After a three-month common issues trial, Mr. Justice Henderson of
the Superior Court of Justice, in a decision released on July 6,
2010, held that the class in Smith v. Inco had suffered a
diminution in the value of their residential properties resulting
from elevated levels of nickel in the soil (the action was formerly
titled Pearson v. Inco, until the representative plaintiff
was changed; Inco Limited was acquired by Vale in 2007). Comprised
of over 7,000 homeowners whose properties in Port Colborne, Ontario
are close to the Vale refinery, the class was awarded aggregate
damages of $36 million. Under the judge's allocation,
homeowners closer to the facility are to receive higher individual
amounts. Although the emissions of nickel had begun in 1918 and
ended when nickel ceased being refined at the facility in 1984, the
judge found that the homeowners' claim arose only after the
Ontario Ministry of the Environment made certain disclosures about
the effects of the contamination on health in the fall of 2000. The
action did not include claims for personal injury or adverse
effects on health, class certification of those issues having
earlier been denied by the court.
While Vale admitted prior to the trial that the refinery was the
source of the nickel contamination, the judge found that the
discharge of nickel was a private nuisance and that the company was
strictly liable to the class for the discharge as a result of a
failure to prevent the escape of a dangerous substance, pursuant to
the Rylands v. Fletcher doctrine. A claim of public
nuisance was dismissed on the basis that there was no allegation
that the company's conduct had affected public health, public
morals or public conduct, or the use of a public place. A claim of
trespass was also dismissed on the basis that the intrusion of the
nickel particles onto the class members' properties was
indirect, not direct.
The test for a claim under the Rylands v. Fletcher
doctrine was made out on the judge's findings that nickel
refining was a non-natural use of the land and the escape of the
nickel particles from Vale's land had the potential to cause
damage to neighbouring properties. It was not relevant that the
operation of the facility had been in compliance with all
environmental and zoning regulations. The judge also held that the
Rylands doctrine applied regardless of whether there had
been a single isolated escape or a continuous long-term
escape.
The judge held that a private nuisance was established by the
occurrence of material physical damage to the class members'
properties from nickel emissions.

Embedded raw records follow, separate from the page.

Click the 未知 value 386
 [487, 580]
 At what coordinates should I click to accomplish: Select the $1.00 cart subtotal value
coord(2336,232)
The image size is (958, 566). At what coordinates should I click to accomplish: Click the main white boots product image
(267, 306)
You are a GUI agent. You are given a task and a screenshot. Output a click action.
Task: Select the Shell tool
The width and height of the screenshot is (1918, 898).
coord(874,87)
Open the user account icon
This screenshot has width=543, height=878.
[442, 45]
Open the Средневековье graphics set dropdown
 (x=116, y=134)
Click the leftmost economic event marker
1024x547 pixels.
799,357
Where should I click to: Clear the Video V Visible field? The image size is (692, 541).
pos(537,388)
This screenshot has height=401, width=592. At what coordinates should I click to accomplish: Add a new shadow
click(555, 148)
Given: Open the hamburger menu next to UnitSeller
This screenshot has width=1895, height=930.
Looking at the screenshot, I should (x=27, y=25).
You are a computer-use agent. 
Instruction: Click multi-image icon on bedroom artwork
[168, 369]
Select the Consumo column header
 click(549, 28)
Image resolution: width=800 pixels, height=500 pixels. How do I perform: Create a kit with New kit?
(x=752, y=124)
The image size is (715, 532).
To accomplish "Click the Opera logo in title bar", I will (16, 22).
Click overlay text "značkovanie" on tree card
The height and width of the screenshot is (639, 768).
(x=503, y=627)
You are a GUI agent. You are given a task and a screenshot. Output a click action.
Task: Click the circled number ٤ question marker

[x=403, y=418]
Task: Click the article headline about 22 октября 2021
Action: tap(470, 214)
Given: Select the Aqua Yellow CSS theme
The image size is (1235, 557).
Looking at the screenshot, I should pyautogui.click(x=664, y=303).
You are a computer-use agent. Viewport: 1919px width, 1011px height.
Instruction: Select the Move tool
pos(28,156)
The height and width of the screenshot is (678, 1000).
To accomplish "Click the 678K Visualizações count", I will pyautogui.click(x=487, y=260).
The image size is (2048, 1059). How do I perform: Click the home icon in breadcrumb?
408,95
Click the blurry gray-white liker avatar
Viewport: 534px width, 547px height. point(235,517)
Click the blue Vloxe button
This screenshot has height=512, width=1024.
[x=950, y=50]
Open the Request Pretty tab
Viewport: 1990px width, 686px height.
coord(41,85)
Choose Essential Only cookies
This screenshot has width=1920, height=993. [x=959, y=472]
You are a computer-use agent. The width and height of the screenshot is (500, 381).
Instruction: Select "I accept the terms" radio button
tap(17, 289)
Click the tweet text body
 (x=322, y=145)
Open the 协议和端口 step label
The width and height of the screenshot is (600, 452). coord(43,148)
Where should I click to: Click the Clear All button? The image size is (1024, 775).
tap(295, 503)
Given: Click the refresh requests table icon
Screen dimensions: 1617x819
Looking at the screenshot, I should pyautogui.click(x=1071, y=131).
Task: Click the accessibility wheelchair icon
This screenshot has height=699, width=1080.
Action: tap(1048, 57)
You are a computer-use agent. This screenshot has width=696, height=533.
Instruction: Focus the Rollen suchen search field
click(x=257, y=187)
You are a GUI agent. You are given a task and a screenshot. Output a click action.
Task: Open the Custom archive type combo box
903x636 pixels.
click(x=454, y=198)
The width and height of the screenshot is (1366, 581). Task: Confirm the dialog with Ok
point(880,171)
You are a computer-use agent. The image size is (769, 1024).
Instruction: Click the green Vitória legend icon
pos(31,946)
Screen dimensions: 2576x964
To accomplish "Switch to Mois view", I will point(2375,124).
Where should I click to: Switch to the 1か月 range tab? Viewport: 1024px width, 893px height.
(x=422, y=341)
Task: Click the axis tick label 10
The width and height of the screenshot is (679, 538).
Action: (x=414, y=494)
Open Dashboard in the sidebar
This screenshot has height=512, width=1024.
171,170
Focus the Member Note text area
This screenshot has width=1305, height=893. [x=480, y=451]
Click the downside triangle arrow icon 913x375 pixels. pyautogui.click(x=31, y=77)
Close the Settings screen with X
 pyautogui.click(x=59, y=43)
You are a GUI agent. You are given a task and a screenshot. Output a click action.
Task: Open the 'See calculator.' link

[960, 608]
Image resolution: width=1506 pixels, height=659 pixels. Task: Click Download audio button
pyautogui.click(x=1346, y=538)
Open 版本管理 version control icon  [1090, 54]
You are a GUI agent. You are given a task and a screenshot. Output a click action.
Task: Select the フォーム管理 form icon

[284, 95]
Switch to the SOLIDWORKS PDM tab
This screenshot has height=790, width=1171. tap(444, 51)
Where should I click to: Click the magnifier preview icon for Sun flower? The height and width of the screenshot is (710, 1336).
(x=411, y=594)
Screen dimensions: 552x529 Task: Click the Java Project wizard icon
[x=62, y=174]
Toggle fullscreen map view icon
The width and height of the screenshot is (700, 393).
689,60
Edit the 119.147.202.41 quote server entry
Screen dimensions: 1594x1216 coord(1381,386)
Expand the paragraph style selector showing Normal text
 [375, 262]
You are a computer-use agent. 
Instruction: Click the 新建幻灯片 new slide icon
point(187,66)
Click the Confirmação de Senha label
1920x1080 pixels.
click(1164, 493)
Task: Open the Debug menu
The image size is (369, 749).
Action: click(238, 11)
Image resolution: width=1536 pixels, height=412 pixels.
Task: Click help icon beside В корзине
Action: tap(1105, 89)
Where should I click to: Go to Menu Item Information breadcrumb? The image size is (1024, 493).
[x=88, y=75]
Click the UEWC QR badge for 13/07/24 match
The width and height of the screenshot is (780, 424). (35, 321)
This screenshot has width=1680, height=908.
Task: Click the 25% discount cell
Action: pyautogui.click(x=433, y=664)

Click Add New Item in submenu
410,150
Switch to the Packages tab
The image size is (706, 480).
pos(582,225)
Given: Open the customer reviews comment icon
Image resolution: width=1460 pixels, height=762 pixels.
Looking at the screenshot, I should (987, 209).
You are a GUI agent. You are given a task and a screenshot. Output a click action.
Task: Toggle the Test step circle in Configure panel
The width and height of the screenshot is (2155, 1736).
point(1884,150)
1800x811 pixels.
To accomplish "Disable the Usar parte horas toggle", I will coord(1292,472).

He concluded that he was not
required to balance external factors such as the severity of the
harm, the utility of the company's conduct, the character of
the neighbourhood or the plaintiff's sensitivity. Even if he
was required to do so, he concluded that the harm suffered
outweighed the public utility of the defendant's business
operations. He also found that damages were an essential element of
both private nuisance and the Rylands claim. Thus, in
order to determine if the defendant's conduct created
liability, it was necessary to determine whether the class members
had suffered harm. He further found that the claim was not barred
nor diminished by the fact that some of the properties had been
remediated or that class members had not sold or attempted to sell
their properties.
The judge found that prior to 1990, most class members would not
have been aware, or ought not to have been aware, of the fact that
nickel in the soil could affect their property values, as they had
no reason to be concerned about any adverse effects from nickel in
the soil. In fact, according the judge, the message to the public
as of early 2000 was that everything was fine. The judge found that
beginning with the release of an MOE phytotoxicological report in
early 2000, the focus of the message to the public changed such
that there was after that point a concern for human health due to
levels of nickel in the soil. Accordingly, class members would have
concluded after that time that the nickel contamination could
affect property values.
Vale was not successful in arguing that the claim was barred by the
expiry of the relevant limitation period on the basis that it was
well known prior to the fall of 2000 that there was a problem with
nickel soil contamination in the area. The judge did find that most
class members would have been aware, or should have been aware,
prior to 1990 of the possibility that nickel particles may have
been in the soil on their properties and that those particles came
from the refinery. But he went on to conclude that they did not
have a cause of action until they knew or ought to have known that
they had suffered damages. That occurred only after the message to
the public changed in 2000 and was widely publicized. The fact that
a small number of people in the class knew or ought to have known
about the relevant facts prior to the fall of 2000 was not enough
to affect the claim of the entire class, the judge held.
The damages were based on a comparison of property values in Port
Colborne and nearby Welland. Even accepting that properties
adjacent to a large industrial facility would have reduced values,
the judge found that the rate of increase of property values in
Port Colborne was lower after the 2000 public disclosures than they
otherwise would have been, due to the negative publicity concerning
the nickel contamination and its possible affects on human health.
In essence, the judge found that a quantifiable stigma in the form
of lost value attached to the contaminated properties.
Vale has publicly stated that it sees grounds for an appeal.